● EXERCISE BRIEF
Copy out nothing but the line containing "I registered but cannot login! (25, 90)" and the lines that follow it to the end of the entries, exactly as they stand.

● LISTED RECORDS

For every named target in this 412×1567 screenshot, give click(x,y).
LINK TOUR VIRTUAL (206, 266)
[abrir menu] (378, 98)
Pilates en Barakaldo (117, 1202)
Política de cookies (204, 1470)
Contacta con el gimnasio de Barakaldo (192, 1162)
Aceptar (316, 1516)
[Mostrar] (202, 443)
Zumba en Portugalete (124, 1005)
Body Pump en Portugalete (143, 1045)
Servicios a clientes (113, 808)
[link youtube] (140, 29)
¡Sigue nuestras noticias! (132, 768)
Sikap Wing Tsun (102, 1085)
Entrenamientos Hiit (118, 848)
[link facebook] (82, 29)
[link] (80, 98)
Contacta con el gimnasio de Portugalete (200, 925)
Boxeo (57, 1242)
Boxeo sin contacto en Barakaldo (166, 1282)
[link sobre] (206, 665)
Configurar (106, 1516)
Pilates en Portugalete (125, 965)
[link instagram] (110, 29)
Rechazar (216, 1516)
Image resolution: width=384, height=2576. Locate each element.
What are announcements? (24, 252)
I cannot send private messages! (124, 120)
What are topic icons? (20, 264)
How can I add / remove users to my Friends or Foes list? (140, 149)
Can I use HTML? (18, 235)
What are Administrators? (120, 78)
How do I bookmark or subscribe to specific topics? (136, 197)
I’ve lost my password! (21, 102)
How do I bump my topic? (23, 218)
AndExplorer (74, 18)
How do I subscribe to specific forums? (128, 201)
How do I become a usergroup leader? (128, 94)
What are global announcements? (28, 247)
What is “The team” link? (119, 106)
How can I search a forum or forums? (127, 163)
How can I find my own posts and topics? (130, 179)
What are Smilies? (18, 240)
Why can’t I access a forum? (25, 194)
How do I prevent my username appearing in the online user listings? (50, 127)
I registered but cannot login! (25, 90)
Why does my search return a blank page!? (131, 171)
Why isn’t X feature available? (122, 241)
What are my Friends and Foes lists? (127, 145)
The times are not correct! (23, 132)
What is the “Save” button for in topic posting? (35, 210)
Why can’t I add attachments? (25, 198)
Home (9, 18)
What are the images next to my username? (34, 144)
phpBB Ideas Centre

● TASK ANSWER
I registered but cannot login! (25, 90)
Why does my search return a blank page!? (131, 171)
Why isn’t X feature available? (122, 241)
What are my Friends and Foes lists? (127, 145)
The times are not correct! (23, 132)
What is the “Save” button for in topic posting? (35, 210)
Why can’t I add attachments? (25, 198)
Home (9, 18)
What are the images next to my username? (34, 144)
phpBB Ideas Centre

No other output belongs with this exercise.